I always knew she was a good Mom. From the time I was born, she always put me first in her life and gave me everything I needed. I know now that times were tough and she went through a lot. But, I never knew that as a child. It wasn't until I got older that I realized the things she went through and the sacrifices she made. All I knew as a young child was love and security. Then as a tween and teen, like most kids, I started questioning everything she did and started pulling away from her. I was sure she was out to get me and bound and determined to make my life miserable. I will admit it - I was a bitch and I'm sure I wasn't fun to live with. We argued, we fought, I said mean and hurtful things...but she was still always there. I could go to her with anything (even though most of the time I didn't) and she'd help me through it. She made sure I was safe and involved in the right activities, and continued to put me first. Once I moved out on my own - the day I spent all of teen years waiting for - I found myself drawn back to my mom. Calling to see if she wanted to do something, or just to chat, or asking some stupid household question. We have become best friends. But, when Ryleigh was born and in the years following, I finally 'got' it. I now understand what it is like to want to give up everything you are for the little being that was and forever will be a piece of you. I understand what it is like to live in constant fear of the loss or separation from your child.
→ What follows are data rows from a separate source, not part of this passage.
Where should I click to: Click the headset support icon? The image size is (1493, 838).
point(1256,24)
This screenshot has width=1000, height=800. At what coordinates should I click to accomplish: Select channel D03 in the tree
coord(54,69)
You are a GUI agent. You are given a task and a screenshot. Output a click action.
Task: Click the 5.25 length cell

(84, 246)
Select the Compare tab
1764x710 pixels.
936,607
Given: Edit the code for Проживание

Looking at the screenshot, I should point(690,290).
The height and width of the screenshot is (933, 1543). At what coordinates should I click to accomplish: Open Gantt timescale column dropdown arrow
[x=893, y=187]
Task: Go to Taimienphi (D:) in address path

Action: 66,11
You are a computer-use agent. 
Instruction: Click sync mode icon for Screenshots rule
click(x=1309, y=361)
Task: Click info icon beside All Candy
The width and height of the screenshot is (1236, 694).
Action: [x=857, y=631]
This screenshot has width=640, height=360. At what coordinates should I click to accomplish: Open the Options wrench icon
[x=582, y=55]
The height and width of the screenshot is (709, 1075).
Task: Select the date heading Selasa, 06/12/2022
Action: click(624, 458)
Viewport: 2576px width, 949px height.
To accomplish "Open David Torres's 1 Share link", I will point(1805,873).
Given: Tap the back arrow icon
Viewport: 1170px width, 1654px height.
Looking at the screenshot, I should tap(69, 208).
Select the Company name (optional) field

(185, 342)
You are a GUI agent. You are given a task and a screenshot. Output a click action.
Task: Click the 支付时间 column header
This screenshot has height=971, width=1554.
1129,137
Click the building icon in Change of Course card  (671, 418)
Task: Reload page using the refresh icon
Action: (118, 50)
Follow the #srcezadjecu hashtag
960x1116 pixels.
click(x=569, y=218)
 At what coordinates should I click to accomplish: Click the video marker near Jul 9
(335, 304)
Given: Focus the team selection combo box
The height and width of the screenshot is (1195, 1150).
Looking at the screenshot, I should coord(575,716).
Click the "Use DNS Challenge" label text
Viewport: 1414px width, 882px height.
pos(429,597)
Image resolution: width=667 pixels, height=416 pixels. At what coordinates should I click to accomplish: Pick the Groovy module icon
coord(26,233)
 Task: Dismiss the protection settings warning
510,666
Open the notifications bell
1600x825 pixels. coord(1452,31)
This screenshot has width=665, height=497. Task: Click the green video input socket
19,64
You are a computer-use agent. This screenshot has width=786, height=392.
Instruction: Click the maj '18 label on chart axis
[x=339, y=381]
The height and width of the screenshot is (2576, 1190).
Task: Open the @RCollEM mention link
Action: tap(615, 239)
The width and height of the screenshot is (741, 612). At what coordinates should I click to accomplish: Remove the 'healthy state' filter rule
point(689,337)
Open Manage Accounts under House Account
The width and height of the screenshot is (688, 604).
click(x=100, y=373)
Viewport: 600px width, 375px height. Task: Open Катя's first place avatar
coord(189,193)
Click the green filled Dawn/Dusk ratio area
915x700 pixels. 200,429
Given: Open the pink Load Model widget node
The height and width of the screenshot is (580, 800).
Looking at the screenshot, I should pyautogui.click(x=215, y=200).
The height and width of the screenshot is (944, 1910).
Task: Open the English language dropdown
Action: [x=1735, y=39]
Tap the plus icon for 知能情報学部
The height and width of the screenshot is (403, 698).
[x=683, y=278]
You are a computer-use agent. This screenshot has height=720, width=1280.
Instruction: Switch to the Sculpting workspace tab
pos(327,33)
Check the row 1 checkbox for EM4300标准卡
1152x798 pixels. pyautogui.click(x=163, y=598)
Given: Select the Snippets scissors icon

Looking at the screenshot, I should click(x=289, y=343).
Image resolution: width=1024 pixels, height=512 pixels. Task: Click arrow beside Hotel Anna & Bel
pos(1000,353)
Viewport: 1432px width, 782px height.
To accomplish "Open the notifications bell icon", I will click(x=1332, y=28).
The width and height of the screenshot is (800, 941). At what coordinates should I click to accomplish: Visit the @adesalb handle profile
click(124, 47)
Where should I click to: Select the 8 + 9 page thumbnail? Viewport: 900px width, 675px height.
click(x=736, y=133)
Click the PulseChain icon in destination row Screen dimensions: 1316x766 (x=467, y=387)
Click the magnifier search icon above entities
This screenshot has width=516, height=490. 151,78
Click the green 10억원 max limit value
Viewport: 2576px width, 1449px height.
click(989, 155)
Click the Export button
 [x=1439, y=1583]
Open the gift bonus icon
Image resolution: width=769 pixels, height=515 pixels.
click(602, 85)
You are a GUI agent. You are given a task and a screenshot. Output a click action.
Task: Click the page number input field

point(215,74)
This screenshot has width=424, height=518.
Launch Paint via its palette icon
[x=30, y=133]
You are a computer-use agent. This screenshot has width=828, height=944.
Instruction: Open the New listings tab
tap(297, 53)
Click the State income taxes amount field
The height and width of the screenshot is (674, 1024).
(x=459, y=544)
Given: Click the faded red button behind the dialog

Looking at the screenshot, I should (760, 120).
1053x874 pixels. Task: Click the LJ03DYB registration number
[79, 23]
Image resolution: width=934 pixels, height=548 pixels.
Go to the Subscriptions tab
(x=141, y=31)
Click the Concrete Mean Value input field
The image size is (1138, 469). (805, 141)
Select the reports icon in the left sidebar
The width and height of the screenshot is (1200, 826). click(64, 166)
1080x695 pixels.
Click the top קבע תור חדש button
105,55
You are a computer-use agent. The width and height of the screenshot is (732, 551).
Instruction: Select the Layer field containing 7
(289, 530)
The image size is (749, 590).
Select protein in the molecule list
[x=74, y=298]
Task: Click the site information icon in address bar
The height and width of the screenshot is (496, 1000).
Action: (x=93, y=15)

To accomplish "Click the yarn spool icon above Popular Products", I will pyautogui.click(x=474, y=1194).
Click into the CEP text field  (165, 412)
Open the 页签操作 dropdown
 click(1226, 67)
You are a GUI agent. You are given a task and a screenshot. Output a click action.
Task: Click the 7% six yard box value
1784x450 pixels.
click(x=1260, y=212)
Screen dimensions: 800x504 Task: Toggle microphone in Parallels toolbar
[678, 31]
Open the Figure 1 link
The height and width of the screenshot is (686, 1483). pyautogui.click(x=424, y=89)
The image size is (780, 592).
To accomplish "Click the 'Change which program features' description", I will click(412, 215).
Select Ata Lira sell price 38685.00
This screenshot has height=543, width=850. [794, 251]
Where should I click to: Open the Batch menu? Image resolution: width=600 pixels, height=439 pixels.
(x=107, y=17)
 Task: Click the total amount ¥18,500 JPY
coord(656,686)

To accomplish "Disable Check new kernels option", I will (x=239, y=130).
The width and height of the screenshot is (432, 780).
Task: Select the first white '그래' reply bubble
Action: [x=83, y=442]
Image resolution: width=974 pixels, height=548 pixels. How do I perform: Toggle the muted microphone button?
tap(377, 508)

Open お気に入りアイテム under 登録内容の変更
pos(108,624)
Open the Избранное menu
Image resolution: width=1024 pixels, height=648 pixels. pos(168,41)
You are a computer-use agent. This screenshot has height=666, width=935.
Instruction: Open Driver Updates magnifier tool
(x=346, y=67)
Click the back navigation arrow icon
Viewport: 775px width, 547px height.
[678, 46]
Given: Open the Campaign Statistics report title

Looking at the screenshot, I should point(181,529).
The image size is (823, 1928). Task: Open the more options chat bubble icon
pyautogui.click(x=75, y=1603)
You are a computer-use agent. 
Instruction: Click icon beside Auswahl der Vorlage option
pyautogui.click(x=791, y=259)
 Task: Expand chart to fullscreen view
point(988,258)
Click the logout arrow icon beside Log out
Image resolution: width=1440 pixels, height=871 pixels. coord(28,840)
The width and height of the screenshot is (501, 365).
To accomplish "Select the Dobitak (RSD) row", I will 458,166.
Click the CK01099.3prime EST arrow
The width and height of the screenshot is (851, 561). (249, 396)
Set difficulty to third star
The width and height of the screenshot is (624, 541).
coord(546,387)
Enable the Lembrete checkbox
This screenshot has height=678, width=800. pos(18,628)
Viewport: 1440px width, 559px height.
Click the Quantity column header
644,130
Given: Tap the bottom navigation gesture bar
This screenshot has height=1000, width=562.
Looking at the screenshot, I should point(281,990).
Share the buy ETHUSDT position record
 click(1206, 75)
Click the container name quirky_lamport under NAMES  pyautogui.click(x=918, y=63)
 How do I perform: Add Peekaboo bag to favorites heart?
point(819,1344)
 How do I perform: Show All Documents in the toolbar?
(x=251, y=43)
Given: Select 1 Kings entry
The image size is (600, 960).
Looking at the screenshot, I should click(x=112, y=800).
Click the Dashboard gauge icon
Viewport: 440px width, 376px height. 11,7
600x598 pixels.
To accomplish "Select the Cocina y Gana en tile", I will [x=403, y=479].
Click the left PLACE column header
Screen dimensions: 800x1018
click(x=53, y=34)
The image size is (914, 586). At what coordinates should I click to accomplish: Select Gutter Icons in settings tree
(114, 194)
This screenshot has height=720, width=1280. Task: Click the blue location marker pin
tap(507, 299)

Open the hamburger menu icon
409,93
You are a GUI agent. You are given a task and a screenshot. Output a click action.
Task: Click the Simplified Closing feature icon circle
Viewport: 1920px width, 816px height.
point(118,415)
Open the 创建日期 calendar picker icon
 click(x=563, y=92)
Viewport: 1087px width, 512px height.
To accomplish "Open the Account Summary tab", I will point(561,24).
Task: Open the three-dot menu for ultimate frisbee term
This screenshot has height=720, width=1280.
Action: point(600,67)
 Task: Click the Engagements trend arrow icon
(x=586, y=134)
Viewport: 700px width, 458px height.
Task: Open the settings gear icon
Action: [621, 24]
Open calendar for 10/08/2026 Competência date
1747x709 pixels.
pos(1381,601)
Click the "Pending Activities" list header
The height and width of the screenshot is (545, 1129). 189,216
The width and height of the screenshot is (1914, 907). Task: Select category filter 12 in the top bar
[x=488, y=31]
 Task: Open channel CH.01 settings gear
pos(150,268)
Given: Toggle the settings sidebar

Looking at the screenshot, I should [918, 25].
I understand the hard decisions that you have to make as a parent and the constant guilt and self-questioning that goes along with it. I understand the nearly impossible task of trying to keep your child safe and on the right track. I now understand how hard it is and how way too often all you want to do is run away from it all - but you don't. Now I get it. I understand the reasons why my mother did the things she did, the things she said and the things she didn't say. And I love her all the more for it. So, thank you, Mom - for everything. I honestly and truly appreciate everything you did and did not do for me as a child. Most of all - thank you for teaching me to be a good mother. Now all I can do is hope and pray that one day my children will 'get it' and forgive me for the mistakes I make as their mom.

I love you, Mom!

2 comments:

  1. Omigosh Jenn!!!

    That was So Amazingly Beautifully put!!

    You need to become a realist writer ... more than a blog, something with a cover, I could "read" you and easily and amusingly (-is that a word?!)

    This was really awesome. If it doesn't bring your mom to tears it will be surprising as it almost did me!!

    Kudos for putting just the right words to it!